# SHORT TASK
Reproduce every one of the following records line for line, without alteration.

[INPUT ROWS start]

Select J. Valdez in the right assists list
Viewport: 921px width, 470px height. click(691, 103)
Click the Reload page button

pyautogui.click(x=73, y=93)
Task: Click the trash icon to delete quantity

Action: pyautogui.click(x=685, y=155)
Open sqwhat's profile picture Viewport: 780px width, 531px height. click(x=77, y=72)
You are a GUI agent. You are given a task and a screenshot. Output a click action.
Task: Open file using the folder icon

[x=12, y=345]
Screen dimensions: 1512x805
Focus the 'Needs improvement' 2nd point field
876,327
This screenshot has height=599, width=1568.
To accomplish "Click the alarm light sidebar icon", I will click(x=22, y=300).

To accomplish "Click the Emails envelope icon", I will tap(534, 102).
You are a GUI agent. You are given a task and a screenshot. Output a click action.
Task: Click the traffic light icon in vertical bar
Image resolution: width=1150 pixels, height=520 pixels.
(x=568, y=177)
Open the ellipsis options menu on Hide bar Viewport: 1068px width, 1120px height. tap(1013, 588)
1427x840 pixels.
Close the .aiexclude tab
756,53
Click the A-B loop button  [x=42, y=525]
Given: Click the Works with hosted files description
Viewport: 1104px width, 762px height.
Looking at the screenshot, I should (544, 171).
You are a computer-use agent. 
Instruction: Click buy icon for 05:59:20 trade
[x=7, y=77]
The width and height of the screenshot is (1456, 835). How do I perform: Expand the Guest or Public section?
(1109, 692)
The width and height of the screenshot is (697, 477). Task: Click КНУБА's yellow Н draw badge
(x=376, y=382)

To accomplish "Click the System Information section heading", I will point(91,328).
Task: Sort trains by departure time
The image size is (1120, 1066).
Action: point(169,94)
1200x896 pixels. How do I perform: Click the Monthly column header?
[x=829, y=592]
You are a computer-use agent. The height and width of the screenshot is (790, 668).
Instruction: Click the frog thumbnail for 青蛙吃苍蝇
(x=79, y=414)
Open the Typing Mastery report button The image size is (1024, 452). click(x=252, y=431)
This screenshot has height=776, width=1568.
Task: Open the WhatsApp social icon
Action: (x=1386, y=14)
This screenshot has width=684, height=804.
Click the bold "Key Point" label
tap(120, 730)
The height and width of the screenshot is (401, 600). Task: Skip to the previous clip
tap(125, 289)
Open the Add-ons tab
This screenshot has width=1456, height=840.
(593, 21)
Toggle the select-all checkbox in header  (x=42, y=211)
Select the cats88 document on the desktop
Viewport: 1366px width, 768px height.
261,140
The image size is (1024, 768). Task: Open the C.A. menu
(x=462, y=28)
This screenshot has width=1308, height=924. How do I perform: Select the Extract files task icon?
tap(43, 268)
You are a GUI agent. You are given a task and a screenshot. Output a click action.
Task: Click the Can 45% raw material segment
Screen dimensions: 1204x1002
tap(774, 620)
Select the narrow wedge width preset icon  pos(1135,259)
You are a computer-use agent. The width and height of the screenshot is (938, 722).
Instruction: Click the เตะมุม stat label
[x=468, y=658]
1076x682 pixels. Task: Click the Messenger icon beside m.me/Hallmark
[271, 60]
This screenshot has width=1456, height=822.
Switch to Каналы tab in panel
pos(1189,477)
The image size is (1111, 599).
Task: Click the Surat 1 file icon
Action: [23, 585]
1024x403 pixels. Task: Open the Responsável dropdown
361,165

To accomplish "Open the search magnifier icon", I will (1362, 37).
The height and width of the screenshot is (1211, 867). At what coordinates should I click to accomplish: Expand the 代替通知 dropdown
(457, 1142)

[INPUT ROWS end]

# REPLY
Select J. Valdez in the right assists list
Viewport: 921px width, 470px height. click(691, 103)
Click the Reload page button

pyautogui.click(x=73, y=93)
Task: Click the trash icon to delete quantity

Action: pyautogui.click(x=685, y=155)
Open sqwhat's profile picture Viewport: 780px width, 531px height. click(x=77, y=72)
You are a GUI agent. You are given a task and a screenshot. Output a click action.
Task: Open file using the folder icon

[x=12, y=345]
Screen dimensions: 1512x805
Focus the 'Needs improvement' 2nd point field
876,327
This screenshot has height=599, width=1568.
To accomplish "Click the alarm light sidebar icon", I will click(x=22, y=300).

To accomplish "Click the Emails envelope icon", I will tap(534, 102).
You are a GUI agent. You are given a task and a screenshot. Output a click action.
Task: Click the traffic light icon in vertical bar
Image resolution: width=1150 pixels, height=520 pixels.
(x=568, y=177)
Open the ellipsis options menu on Hide bar Viewport: 1068px width, 1120px height. tap(1013, 588)
1427x840 pixels.
Close the .aiexclude tab
756,53
Click the A-B loop button  [x=42, y=525]
Given: Click the Works with hosted files description
Viewport: 1104px width, 762px height.
Looking at the screenshot, I should (544, 171).
You are a computer-use agent. 
Instruction: Click buy icon for 05:59:20 trade
[x=7, y=77]
The width and height of the screenshot is (1456, 835). How do I perform: Expand the Guest or Public section?
(1109, 692)
The width and height of the screenshot is (697, 477). Task: Click КНУБА's yellow Н draw badge
(x=376, y=382)

To accomplish "Click the System Information section heading", I will point(91,328).
Task: Sort trains by departure time
The image size is (1120, 1066).
Action: point(169,94)
1200x896 pixels. How do I perform: Click the Monthly column header?
[x=829, y=592]
You are a computer-use agent. The height and width of the screenshot is (790, 668).
Instruction: Click the frog thumbnail for 青蛙吃苍蝇
(x=79, y=414)
Open the Typing Mastery report button The image size is (1024, 452). click(x=252, y=431)
This screenshot has height=776, width=1568.
Task: Open the WhatsApp social icon
Action: (x=1386, y=14)
This screenshot has width=684, height=804.
Click the bold "Key Point" label
tap(120, 730)
The height and width of the screenshot is (401, 600). Task: Skip to the previous clip
tap(125, 289)
Open the Add-ons tab
This screenshot has width=1456, height=840.
(593, 21)
Toggle the select-all checkbox in header  (x=42, y=211)
Select the cats88 document on the desktop
Viewport: 1366px width, 768px height.
261,140
The image size is (1024, 768). Task: Open the C.A. menu
(x=462, y=28)
This screenshot has width=1308, height=924. How do I perform: Select the Extract files task icon?
tap(43, 268)
You are a GUI agent. You are given a task and a screenshot. Output a click action.
Task: Click the Can 45% raw material segment
Screen dimensions: 1204x1002
tap(774, 620)
Select the narrow wedge width preset icon  pos(1135,259)
You are a computer-use agent. The width and height of the screenshot is (938, 722).
Instruction: Click the เตะมุม stat label
[x=468, y=658]
1076x682 pixels. Task: Click the Messenger icon beside m.me/Hallmark
[271, 60]
This screenshot has width=1456, height=822.
Switch to Каналы tab in panel
pos(1189,477)
The image size is (1111, 599).
Task: Click the Surat 1 file icon
Action: [23, 585]
1024x403 pixels. Task: Open the Responsável dropdown
361,165

To accomplish "Open the search magnifier icon", I will (1362, 37).
The height and width of the screenshot is (1211, 867). At what coordinates should I click to accomplish: Expand the 代替通知 dropdown
(457, 1142)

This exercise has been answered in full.